SEC. 311. RURAL TOURISM TRAINING PROGRAM.

          The [Chief Counsel for Advocacy] Administrator of the 
        Small Business Administration shall conduct training 
        sessions on the types of Federal assistance available 
        for the development of rural small businesses engaged 
        in tourism and tourism-related activities.
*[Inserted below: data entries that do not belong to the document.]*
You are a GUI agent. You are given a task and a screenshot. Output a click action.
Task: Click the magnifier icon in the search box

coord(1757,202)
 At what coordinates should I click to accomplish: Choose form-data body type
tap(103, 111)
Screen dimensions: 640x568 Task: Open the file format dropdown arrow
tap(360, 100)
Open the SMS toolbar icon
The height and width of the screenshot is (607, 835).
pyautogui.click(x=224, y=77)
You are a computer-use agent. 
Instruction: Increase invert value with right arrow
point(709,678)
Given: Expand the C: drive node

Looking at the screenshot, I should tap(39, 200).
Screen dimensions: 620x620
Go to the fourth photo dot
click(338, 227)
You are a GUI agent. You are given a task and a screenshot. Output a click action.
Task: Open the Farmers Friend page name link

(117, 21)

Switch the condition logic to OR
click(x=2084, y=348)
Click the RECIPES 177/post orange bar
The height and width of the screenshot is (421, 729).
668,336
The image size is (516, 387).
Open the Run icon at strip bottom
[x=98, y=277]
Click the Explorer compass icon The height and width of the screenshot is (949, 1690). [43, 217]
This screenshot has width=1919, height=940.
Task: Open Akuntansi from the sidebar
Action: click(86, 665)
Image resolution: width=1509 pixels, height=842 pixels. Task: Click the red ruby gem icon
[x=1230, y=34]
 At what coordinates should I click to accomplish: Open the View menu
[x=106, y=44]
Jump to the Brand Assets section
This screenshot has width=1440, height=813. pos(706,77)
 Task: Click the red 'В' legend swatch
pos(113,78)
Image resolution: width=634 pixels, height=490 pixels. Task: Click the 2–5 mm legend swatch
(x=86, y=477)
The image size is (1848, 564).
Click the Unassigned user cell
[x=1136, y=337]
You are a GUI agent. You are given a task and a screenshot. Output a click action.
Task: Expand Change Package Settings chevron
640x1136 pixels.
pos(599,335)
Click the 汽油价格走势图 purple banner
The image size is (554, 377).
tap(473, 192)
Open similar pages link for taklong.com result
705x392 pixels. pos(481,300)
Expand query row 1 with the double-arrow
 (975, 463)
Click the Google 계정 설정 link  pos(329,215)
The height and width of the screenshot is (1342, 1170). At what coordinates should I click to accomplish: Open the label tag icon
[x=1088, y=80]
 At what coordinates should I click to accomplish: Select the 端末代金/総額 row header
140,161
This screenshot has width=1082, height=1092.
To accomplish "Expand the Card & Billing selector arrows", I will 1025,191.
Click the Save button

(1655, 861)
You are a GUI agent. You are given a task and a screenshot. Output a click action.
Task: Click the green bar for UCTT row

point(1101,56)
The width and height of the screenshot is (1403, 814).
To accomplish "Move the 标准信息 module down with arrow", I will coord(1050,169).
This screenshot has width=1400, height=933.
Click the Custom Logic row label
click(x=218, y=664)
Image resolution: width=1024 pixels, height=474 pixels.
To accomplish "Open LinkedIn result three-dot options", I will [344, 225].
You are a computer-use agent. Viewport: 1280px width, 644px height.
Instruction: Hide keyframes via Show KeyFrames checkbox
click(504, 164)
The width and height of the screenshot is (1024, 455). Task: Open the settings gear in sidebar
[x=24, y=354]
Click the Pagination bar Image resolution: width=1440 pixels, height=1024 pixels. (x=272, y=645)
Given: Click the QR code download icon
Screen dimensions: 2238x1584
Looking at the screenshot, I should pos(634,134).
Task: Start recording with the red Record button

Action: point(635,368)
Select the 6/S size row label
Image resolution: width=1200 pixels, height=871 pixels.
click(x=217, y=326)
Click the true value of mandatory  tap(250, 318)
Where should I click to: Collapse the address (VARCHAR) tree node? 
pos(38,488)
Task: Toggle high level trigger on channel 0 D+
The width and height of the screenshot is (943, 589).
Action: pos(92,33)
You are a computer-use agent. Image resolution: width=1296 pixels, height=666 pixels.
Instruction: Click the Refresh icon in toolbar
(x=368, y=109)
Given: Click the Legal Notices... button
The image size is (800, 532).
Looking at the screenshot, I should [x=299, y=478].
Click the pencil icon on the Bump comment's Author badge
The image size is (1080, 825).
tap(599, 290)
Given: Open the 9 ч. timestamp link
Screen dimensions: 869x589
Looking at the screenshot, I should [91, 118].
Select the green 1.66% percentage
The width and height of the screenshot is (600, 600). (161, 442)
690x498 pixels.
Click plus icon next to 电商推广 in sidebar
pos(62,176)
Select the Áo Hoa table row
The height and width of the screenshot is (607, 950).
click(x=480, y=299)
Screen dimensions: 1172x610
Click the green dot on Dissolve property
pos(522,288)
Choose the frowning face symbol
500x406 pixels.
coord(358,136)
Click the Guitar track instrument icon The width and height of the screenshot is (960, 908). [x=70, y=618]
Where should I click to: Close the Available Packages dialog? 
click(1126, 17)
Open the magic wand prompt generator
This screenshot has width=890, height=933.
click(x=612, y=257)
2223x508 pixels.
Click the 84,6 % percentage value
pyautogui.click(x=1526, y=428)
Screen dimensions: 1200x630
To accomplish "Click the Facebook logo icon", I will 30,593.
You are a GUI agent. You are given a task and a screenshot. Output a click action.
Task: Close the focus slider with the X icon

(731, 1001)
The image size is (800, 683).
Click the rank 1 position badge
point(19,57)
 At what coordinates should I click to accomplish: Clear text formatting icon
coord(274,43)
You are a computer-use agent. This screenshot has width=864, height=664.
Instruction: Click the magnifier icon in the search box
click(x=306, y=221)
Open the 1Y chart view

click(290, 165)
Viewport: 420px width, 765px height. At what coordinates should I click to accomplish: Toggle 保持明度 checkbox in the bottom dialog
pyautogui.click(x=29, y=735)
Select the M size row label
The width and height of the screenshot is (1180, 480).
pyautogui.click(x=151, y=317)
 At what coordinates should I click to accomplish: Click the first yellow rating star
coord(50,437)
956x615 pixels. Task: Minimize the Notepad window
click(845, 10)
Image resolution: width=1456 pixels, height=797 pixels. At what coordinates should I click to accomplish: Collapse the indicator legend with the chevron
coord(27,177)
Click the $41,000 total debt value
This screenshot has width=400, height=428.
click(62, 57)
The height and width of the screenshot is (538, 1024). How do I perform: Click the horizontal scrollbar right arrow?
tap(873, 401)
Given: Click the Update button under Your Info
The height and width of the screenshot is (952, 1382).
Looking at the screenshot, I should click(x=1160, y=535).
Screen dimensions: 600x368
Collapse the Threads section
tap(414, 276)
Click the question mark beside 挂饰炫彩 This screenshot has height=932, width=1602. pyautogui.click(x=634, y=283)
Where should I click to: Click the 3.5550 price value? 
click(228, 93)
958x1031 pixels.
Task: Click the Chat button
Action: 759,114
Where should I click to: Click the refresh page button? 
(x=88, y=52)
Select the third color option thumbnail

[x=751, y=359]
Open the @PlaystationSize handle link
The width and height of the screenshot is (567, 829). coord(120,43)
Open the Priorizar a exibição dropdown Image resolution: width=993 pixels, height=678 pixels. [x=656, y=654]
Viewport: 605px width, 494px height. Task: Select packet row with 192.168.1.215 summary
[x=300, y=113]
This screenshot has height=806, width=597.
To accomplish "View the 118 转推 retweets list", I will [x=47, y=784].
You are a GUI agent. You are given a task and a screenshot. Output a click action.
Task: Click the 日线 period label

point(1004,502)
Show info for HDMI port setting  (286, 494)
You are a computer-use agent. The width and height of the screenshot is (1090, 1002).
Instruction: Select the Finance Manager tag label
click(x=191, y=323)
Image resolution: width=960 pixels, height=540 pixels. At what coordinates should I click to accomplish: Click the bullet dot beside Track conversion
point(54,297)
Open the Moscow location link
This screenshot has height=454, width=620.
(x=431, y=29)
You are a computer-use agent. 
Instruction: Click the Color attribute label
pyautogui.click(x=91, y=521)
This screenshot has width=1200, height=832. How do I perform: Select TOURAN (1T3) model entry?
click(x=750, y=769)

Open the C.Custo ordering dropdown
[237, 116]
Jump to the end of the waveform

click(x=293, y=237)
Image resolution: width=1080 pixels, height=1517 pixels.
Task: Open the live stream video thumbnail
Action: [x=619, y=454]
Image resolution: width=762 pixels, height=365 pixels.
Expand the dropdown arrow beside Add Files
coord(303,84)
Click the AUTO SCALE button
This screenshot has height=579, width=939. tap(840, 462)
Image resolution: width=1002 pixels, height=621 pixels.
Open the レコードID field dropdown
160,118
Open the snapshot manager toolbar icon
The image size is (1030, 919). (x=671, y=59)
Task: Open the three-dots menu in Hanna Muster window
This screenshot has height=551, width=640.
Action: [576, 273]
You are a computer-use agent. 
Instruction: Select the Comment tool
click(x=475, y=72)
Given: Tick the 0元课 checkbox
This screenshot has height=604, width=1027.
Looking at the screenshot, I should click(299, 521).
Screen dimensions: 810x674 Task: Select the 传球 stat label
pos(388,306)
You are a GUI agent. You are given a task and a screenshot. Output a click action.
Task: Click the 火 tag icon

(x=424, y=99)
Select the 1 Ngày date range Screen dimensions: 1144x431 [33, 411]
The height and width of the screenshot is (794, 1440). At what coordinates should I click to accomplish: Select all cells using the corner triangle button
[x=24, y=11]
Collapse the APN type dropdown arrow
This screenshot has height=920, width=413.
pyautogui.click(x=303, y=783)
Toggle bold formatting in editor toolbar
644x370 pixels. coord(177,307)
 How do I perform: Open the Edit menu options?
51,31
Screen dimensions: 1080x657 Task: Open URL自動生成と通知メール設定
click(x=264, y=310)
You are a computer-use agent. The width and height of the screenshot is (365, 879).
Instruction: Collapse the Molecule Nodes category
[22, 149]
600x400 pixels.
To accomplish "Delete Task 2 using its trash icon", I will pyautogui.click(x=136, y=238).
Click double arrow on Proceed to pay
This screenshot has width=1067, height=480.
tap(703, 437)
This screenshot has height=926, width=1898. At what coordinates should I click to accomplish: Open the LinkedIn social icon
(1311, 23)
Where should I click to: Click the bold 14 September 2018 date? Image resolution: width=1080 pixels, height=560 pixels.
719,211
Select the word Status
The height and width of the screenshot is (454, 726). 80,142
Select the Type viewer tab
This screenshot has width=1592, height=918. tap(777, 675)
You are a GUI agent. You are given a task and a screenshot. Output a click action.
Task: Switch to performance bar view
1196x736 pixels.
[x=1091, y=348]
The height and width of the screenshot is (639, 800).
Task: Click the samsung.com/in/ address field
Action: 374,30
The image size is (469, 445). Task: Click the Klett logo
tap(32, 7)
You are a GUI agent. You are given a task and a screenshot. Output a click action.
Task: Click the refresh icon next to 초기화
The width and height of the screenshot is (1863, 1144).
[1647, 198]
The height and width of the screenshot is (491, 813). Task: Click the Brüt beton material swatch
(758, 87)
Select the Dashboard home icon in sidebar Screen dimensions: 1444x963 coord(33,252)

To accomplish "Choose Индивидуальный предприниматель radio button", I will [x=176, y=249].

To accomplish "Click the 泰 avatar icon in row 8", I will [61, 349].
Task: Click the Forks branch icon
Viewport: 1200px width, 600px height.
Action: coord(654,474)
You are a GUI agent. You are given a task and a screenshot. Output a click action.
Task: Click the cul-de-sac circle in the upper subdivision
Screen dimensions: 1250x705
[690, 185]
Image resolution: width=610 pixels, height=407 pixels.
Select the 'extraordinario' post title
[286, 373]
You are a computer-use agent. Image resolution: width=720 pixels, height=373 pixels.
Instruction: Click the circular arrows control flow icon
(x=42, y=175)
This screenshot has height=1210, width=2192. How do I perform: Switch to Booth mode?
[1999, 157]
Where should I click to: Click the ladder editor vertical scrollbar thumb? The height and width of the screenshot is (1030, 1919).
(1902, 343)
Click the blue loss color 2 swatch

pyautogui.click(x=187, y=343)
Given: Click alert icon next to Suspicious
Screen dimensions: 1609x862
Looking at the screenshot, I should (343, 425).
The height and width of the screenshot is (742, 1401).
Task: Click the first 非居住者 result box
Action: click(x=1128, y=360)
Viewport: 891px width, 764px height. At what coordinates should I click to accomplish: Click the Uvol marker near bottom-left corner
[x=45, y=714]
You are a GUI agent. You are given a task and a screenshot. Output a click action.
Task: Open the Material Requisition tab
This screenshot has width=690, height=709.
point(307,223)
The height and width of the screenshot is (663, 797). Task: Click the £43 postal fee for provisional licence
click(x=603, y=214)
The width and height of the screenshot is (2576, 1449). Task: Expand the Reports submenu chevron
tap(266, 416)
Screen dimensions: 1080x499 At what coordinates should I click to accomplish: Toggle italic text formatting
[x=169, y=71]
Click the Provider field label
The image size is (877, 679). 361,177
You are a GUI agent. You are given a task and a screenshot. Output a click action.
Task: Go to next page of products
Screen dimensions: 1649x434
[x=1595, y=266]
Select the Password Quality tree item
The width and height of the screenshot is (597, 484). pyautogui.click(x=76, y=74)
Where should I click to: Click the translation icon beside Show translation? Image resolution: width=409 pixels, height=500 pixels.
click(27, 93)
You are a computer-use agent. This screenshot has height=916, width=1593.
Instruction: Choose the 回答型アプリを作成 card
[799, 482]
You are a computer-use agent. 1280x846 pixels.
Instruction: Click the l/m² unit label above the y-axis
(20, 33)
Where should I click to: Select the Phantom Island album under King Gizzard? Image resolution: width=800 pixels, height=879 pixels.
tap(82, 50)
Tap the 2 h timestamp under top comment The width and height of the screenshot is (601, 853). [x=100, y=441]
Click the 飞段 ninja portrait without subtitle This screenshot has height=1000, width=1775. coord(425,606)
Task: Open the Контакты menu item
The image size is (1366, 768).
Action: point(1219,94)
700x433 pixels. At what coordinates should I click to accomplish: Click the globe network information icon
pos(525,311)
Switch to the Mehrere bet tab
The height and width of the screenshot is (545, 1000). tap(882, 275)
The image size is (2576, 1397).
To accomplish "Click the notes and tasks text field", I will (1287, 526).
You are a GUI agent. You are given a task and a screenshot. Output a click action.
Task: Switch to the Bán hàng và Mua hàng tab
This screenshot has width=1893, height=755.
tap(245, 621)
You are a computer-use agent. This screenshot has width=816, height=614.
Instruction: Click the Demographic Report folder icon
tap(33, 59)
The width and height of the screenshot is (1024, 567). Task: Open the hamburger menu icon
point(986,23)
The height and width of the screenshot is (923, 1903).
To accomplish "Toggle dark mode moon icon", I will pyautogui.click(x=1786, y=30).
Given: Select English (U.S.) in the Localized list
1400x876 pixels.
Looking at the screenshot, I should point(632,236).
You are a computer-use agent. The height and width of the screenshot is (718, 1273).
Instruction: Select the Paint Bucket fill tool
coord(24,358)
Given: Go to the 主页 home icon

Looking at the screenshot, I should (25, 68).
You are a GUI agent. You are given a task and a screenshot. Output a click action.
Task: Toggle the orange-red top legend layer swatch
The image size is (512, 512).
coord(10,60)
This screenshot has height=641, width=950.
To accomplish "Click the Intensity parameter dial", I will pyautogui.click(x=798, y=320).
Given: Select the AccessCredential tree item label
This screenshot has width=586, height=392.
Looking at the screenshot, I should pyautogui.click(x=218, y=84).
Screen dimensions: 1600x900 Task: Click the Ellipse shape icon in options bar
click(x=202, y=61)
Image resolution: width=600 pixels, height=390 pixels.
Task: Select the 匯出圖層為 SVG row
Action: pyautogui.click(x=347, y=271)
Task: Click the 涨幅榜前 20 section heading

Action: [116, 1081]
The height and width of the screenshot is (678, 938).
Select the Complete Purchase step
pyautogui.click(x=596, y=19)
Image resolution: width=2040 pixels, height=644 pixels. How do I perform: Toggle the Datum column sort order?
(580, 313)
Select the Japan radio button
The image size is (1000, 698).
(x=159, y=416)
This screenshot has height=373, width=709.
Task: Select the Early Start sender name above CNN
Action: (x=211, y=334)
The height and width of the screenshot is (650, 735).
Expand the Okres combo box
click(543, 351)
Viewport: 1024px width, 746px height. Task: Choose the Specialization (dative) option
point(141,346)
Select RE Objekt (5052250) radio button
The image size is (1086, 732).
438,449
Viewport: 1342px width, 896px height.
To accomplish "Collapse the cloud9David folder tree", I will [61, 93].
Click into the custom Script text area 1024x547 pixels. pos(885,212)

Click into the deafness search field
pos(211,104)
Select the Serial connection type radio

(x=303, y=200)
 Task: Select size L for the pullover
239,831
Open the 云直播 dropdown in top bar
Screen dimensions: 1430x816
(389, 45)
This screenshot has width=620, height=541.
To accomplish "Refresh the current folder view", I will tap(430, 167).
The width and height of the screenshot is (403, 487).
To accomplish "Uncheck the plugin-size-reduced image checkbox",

Such 
        training sessions shall be conducted in conjunction 
        with the Office of Rural Affairs (established pursuant 
        to section 26 of the Small Business Act) and 
        appropriate personnel designated by each district 
        office of the Administration.

           *       *       *       *       *       *       *

                              ----------                              


                  SECTION 30 OF THE SMALL BUSINESS ACT


SEC. 30. OVERSIGHT OF REGULATORY ENFORCEMENT.

  (a) * * *
  (b) SBA Enforcement Ombudsman.--
          (1) * * *
          (2) The Ombudsman shall--
                  (A) * * *

           *       *       *       *       *       *       *

                  (D) coordinate and report annually on the 
                activities, findings and recommendations of the 
                Boards to the Administrator and to the heads of 
                affected agencies; [and]
                  (E) provide the affected agency with an 
                opportunity to comment on draft reports 
                prepared under subparagraph (C), and include a 
                section of the final report in which the 
                affected agency may make such comments as are 
                not addressed by the Ombudsman in revisions to 
                the draft[.]; and
                  (F) maintain a memorandum of understanding 
                with the Office of Advocacy regarding methods 
                and procedures for cooperation between the 
                Ombudsman and the Office of Advocacy.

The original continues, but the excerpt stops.